Destaque em produtividade e qualidade da carne. Nos últimos anos, a guzerá foi a raça que mais cresceu em número de associados da ABCZ e foi o animal que mais evoluiu, principalmente na comercialização de touros a campo.

HEREFORD E BRAFORD

São referência em qualidade da carne e ganho de peso. O Braford veio pra possibilitar a melhor adaptação da espécie Hereford (que apresenta alto nível de produtividade) no clima tropical brasileiro. A precocidade do acabamento de carcaça e qualidade da carne é o carro chefe da raça.

SENEPOL

Adaptação, rusticidade e monta natural são destaques da raça. Tem alta capacidade de adaptação, rusticidade, docilidade na hora de manejar, alta libido (o que favorece a monta natural) e uma carne de alta qualidade.

BRAHMAN

Um dos principais pontos é a sua aptidão para o cruzamento industrial. Além de touro possuir uma grande capacidade de cobertura a campo. Quando cruzado com a vaca nelore, gera um desempenho muito interessante.

SIMENTAL

Alta produtividade, adaptação e qualidade de carne são atrativos da raça, que está no Brasil há mais de 110 anos. Estudos aprofundados foram feitos para melhoria do gado e da produtividade dessa raça, e os resultados têm dado muito certo para os produtores desse boi rústico.

LIMOUSIN

Precocidade de terminação e velocidade no ganho de peso são diferenciais da raça francesa, que chegou ao país há 165 anos. O primeiro boi da raça no país teria vindo direto da França, como um presente de Dom Pedro para um amigo.

BLONEL

Com peso acima da média, bezzeros da raça Blonel são destaque em qualidade de carne. Com berço na exigente tradição gourmet francesa, a raça sintética foi desenvolvida no município de Pedreira, no interior paulista, há exatos 22 anos.

ANGUS

O crescimento da raça angus vem sendo vertiginoso no Brasil. Em 2014, a raça bateu recorde na venda sêmen, segundo a Associação Brasileira de Inseminação Artificial (Asbia). Os Estados de Mato Grosso, Mato Grosso do Sul e Goiás, na região Centro-Oeste, são os maiores produtores de meio sangue do país.

BONSMARA

É destaque em qualidade de carne e se firma no mercado gourmet. No final de todo o trabalho árduo do criador, o que realmente importa é entregar uma carne de qualidade. Pensando nisso, muitos açougues premium em todo o Brasil se preocupam em comprar carne da raça Bonsmara.

NELORE

Nelore, a raça mãe do Brasil, é a alavanca comercial da pecuária nacional.

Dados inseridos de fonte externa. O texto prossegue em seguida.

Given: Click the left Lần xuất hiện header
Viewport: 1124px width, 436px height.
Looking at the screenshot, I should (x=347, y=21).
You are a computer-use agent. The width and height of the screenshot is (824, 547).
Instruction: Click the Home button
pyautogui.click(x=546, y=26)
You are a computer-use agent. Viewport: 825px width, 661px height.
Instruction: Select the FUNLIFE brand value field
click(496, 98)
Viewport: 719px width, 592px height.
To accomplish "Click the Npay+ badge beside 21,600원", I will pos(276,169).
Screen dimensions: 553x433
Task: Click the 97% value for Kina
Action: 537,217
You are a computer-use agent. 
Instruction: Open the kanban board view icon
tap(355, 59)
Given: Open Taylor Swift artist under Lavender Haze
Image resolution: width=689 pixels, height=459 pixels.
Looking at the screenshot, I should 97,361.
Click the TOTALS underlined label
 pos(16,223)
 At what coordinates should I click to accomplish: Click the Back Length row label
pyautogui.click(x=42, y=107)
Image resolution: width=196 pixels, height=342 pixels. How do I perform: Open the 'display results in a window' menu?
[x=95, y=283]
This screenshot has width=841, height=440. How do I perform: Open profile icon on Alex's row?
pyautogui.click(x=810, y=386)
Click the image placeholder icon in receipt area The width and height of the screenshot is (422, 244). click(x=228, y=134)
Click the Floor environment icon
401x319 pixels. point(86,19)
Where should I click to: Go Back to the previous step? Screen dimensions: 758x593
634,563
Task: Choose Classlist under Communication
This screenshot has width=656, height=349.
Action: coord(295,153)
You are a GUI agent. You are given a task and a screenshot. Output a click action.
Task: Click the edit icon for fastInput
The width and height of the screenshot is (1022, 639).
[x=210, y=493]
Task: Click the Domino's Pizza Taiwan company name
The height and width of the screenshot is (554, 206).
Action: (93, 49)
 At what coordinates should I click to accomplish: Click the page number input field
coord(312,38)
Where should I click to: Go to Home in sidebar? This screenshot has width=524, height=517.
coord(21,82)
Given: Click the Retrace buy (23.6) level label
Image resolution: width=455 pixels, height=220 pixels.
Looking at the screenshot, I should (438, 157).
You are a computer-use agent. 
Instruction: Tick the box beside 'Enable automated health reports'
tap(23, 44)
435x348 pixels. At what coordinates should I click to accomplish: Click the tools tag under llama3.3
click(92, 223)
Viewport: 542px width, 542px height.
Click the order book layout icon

A chegada do nelore no Brasil iniciou no século 19, quando há registro de boiadas vindas da Índia. Hoje, não dá para imaginar o Brasil Central sem esse animal.

CHAROLÊS E CANCHIM

Raças Charolês e Canchim são destaque na produção de carne no país.

DEVON

Rusticidade, docilidade, precocidade sexual e de acabamento de carcaça, fertilidade e grande capacidade de converter um pasto “pobre” em um produto diferenciado e lucrativo são algumas das qualidades da raça Devon.

SINDI

Adaptabilidade e alta conversão alimentar da raça Sindi, além da docilidade e adaptação às adversidades do clima e do terreno atraem casda vez mais pecuaristas.

CARACU

Raça Caracu alcança resultados positivos há mais de 400 anos no Brasil. Cruzado com taurinos ou zebuínos, o gado apresenta precocidade sexual e de acabamento, alta conversão alimentar e produz carne de alta qualidade. E graças a essas características, essa linhagem centenária continua sendo amplamente criada nos quatro cantos do país.

SANTA GERTRUDIS

Produção de carne de alta qualidade destaca bovinos da raça Santa Gertrudis. Além de se destacar pelas características de rusticidade, precocidade sexual e de acabamento, crescimento e habilidade maternal. Atualmente, mais de 50 países possuem a raça. África do Sul e Austrália são seus maiores produtores.